- Newest
- Most votes
- Most comments
Yes, there is a way to reduce the need for individual metadata.json files when ingesting documents into Amazon Bedrock Knowledge Base. Instead of creating separate metadata files for each document, you can use a CSV (Comma-Separated Values) file to store metadata collectively for multiple documents.
Here's how you can implement this approach:
-
Create a single CSV file that contains metadata for all your documents. This file should have a header row with column names representing different metadata fields.
-
Upload this CSV file to your S3 bucket along with your documents.
-
Create a single metadata.json file for the CSV file. This metadata.json file will provide instructions on how to treat the columns in your CSV file.
-
In the metadata.json file, you'll need to specify:
- The metadataAttributes section, which defines the attributes and their types.

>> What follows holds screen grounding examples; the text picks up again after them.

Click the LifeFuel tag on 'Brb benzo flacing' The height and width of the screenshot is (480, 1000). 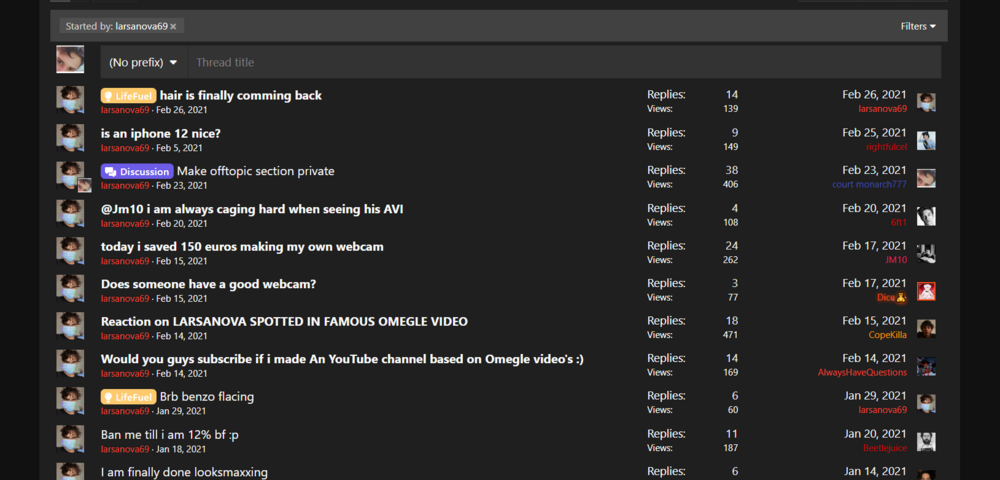pyautogui.click(x=128, y=397)
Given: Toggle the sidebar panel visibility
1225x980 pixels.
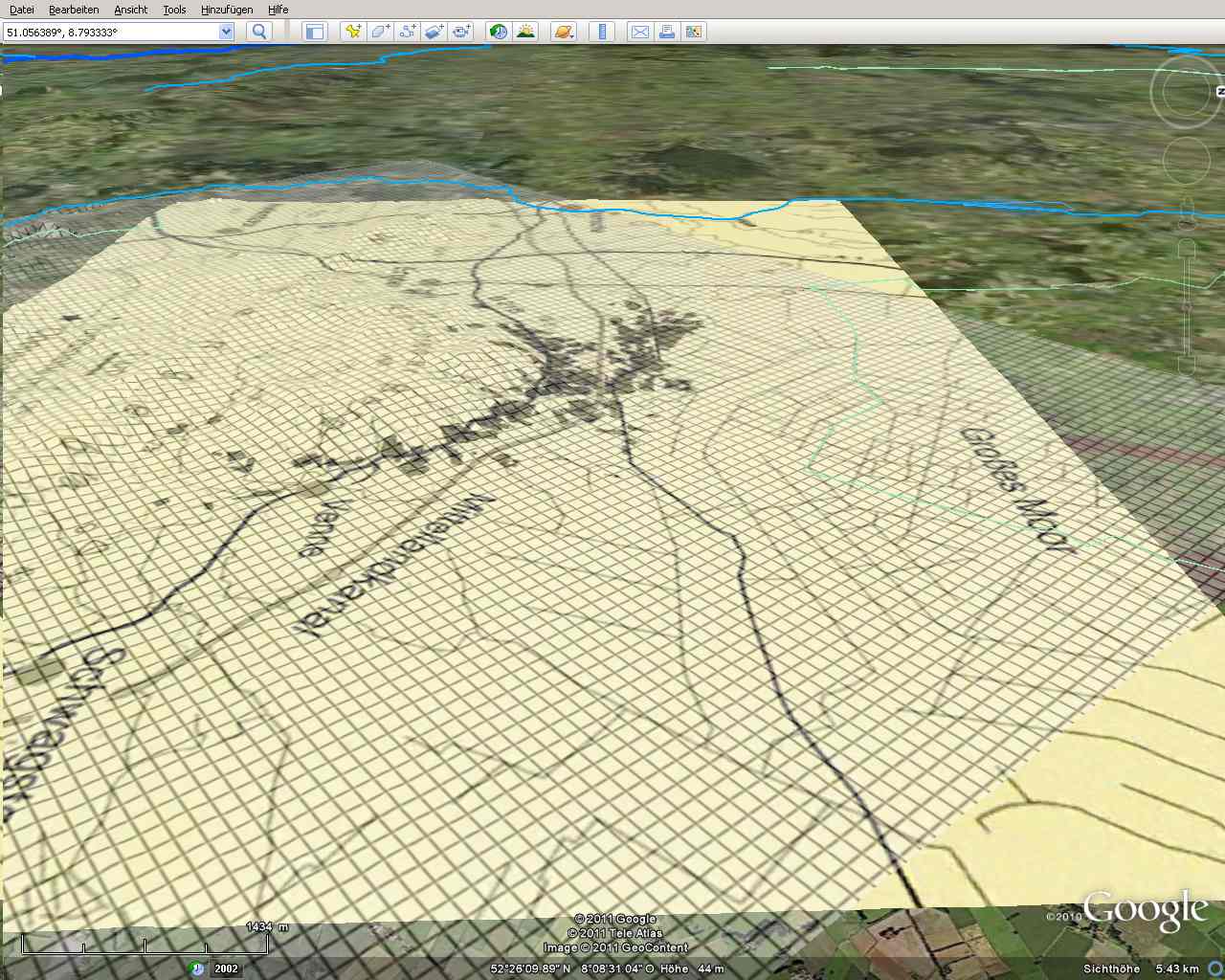Looking at the screenshot, I should click(x=314, y=32).
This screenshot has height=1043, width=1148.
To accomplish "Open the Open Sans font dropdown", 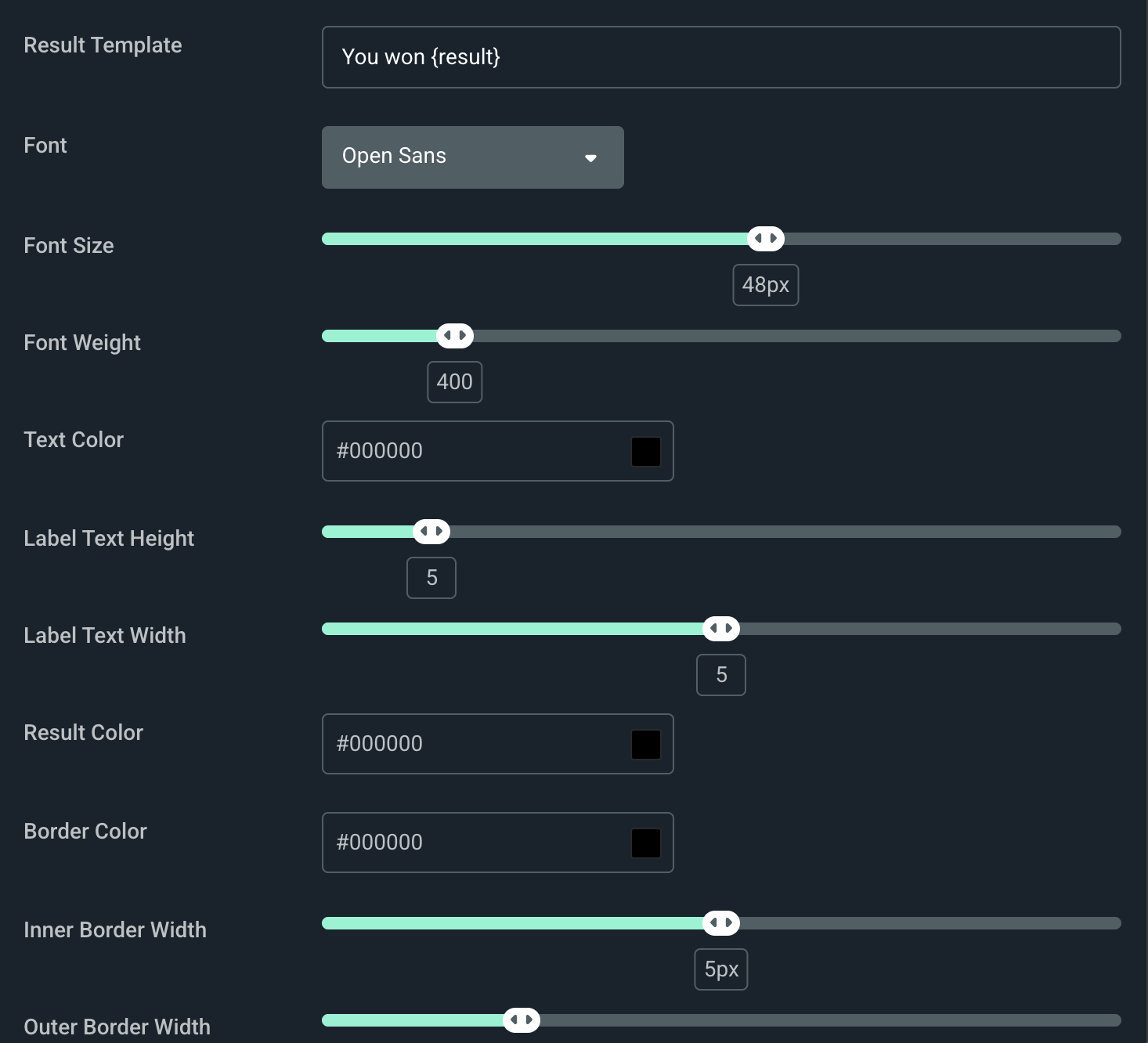I will pyautogui.click(x=471, y=157).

- The documentStructureConfiguration section, which tells the knowledge base how to interpret the CSV file.
- In the documentStructureConfiguration, you'll specify:
- The content fields (columns that contain the actual document content)
- The metadata fields (columns that contain metadata about the documents)
By using this method, you can have a single CSV file and a corresponding metadata.json file, instead of potentially having hundreds or thousands of individual metadata files.
Remember to ensure that:
- Your CSV file is in RFC4180 format and UTF-8 encoded.
- The first row of your CSV includes header information.
- Metadata fields provided in your metadata.json are present as columns in your CSV.
- The CSV file and its metadata.json file are properly named and located in your S3 bucket.
This approach can significantly simplify your metadata management, especially in a production setup with many documents from a GitHub repository. It allows you to centralize your metadata in one file, making it easier to maintain and update as needed.
Sources
Include metadata in a data source to improve knowledge base query - Amazon Bedrock

Given the S3 structure:
├── docs-A/ │ ├── mydata.md ├── docs-B/ │ ├── another_data.docx Where is the appropriate location for the CSV file? What CSV file and metadata look like?